È necessario fare un esame attento e serio – se proprio non si vogliono adottare gli strumenti economico/statistici di valutazione delle politiche attive – per stabilire se a fronte degli sforzi fatti per l’occupazione giovanile, i risultati siano stati adeguati. In caso di risposta negativa la conseguenza sarebbe cambiare le azioni.
Il numero di NEET – giovani nella fascia di età 15-29 anni che non lavorano, non studiano né sono in formazione – in Italia ha superato i due milioni di unità prima della pandemia. È record assoluto in Europa. Più correttamente, in rapporto alla popolazione della stessa fascia di età sono il 22% in Italia contro meno del 15% della Spagna e del 7,6% della Germania. Quindi, dei pochi giovani che ci rimangono pochissimi lavorano o sono comunque attivi sul mercato. E tutto ciò stranamente convive con 245mila ricerche di lavoro (vere) da parte delle imprese che ogni anno non vengono soddisfatte, considerando costante il dato del 2019 di fonte ufficiale. Questo dovrebbe costituire un’evidenza definitiva del fatto che abbiamo bisogno di studio e formazione professionale.
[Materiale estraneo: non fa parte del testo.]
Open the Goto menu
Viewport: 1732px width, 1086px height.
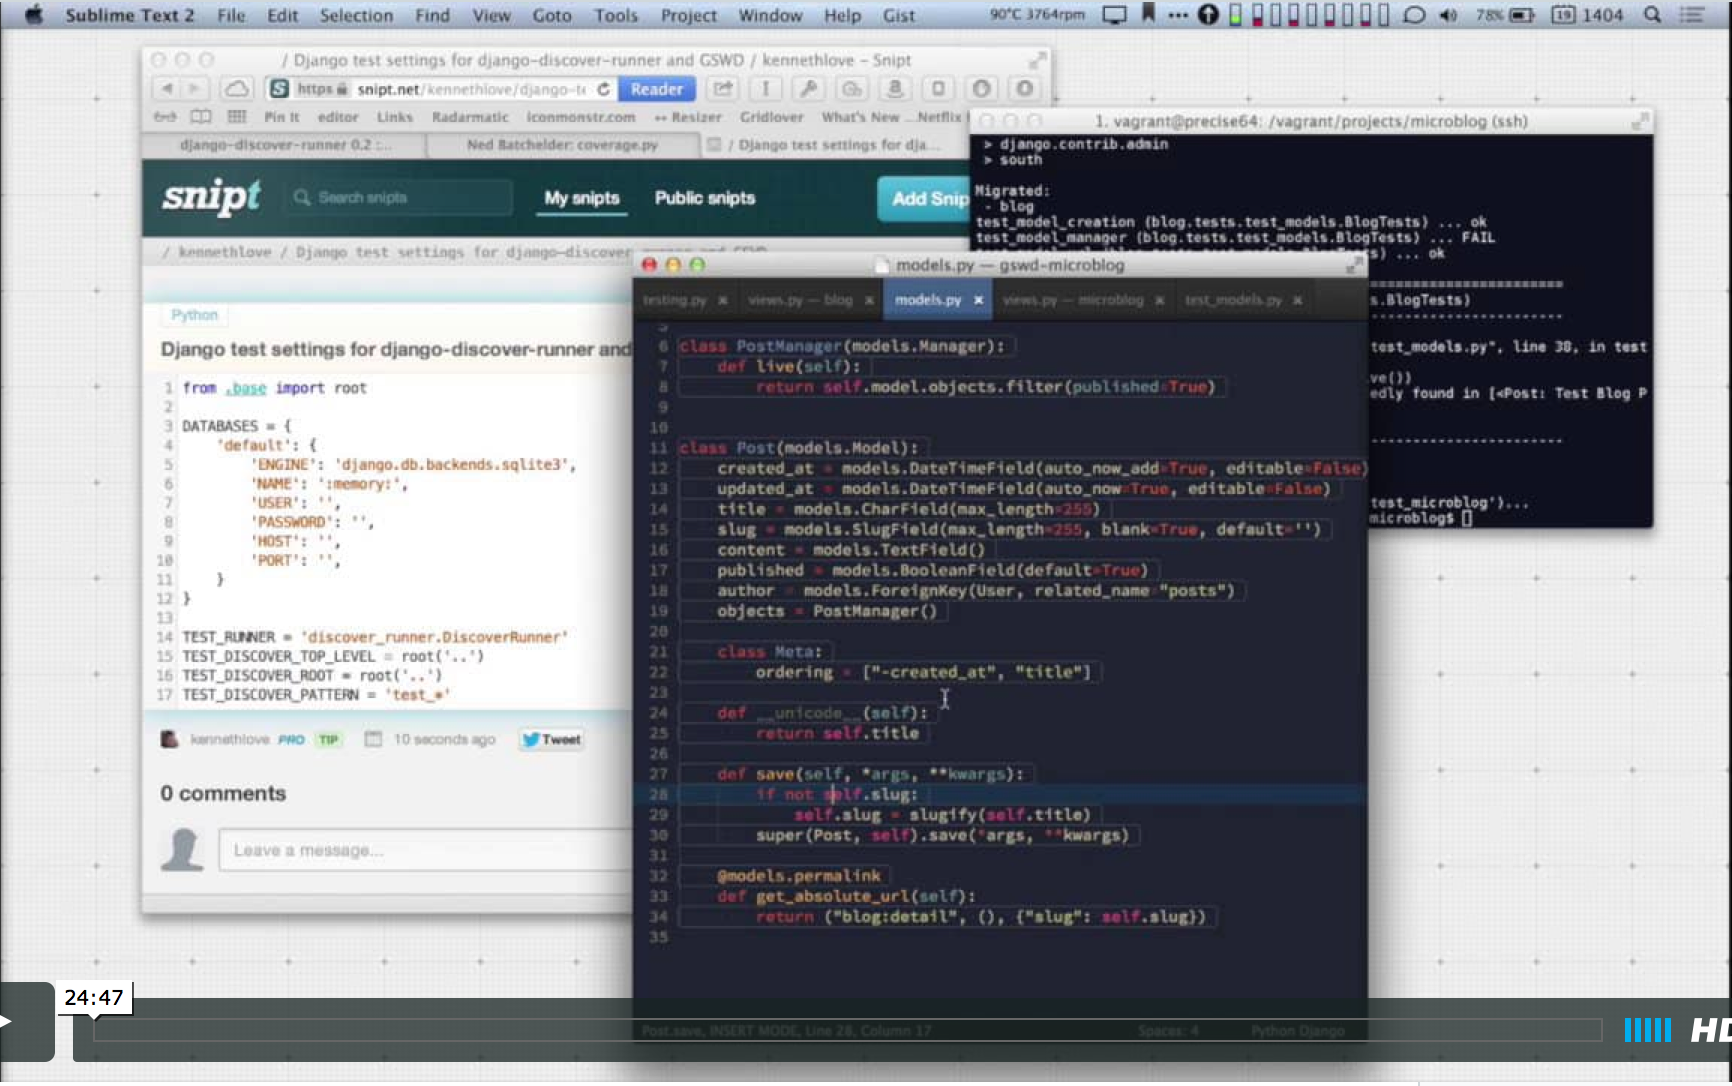click(551, 15)
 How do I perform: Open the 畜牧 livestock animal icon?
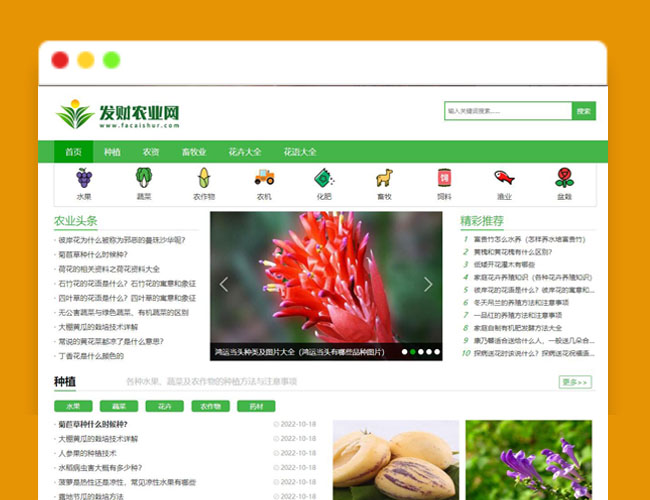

Il fatto che l’Italia vanti il non invidiabile primato dei NEET nell’eurozona, evidenzia quanto scarsa sia stata l’attenzione del policy maker nei confronti di un capitale umano lasciato senza prospettive di occupazione e di reddito, in assenza di politiche attive efficaci, dirette all’inserimento dei giovani in programmi quanto meno di istruzione e formazione professionale, finalizzato all’ingresso nel mercato del lavoro e all’ottenimento di un’occupazione stabile retribuita.
In tale quadro ai giovani resta solo la speranza, che come sempre non muore mai.. La speranza che davvero questa volta ci sia spazio per i giovani laddove pur non essendoci una missione specificamente dedicata a loro, i giovani sono destinatari trasversali, diretti e indiretti, di diverse voci incluse nel PNRR: “Per l’Italia il programma Next Generation EU non rappresenta solo l’occasione per realizzare una piena transizione ecologica e digitale, ma anche per recuperare i ritardi storici che penalizzano storicamente il Paese e che riguardano le persone con disabilità, i giovani, le donne e il Sud”
Nel periodo 2024 – 2026, il PNRR stima un incremento totale dell’occupazione giovanile pari al 3,3%. Perché questo scenario sia realistico, e soprattutto lo sia in modo strutturale e non dettato dalla disponibilità economica del momento, sarà importante una gestione attenta e lungimirante. Come tutti i documenti generici, infatti, il PNRR dovrà essere declinato in modo più specifico. La fase che deve ancora venire quindi è la più delicata: un conto è elaborare delle linee strategiche, un conto è realizzarle; il rischio è di sprecare, attraverso lentezze burocratiche e cattive gestioni, un patrimonio e un’occasione epocali.
Affinché l’ambizione europea di costruire un piano per le prossime generazioni (Next Generation EU, appunto) venga mantenuta, occorrerà quindi un attento monitoraggio dell’applicazione del PNRR e una valutazione dei suoi risultati sui giovani: si ridurranno effettivamente le disuguaglianze tra generazioni, che spesso penalizzano i e le giovani? Si ridurranno i divari territoriali, di genere, di classe sociale che distribuiscono iniquamente le opportunità fra i giovani? Sono queste le domande a cui il PNRR è chiamato a dare una risposta. Positiva.